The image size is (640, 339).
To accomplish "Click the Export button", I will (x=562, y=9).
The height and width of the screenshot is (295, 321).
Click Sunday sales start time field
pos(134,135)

□ □ □ □ □

# [WHAT NEEDS TO BE DONE]
Using the material above, please reproduce each line exactly.

# [TASK OUTPUT]
The image size is (640, 339).
To accomplish "Click the Export button", I will (x=562, y=9).
The height and width of the screenshot is (295, 321).
Click Sunday sales start time field
pos(134,135)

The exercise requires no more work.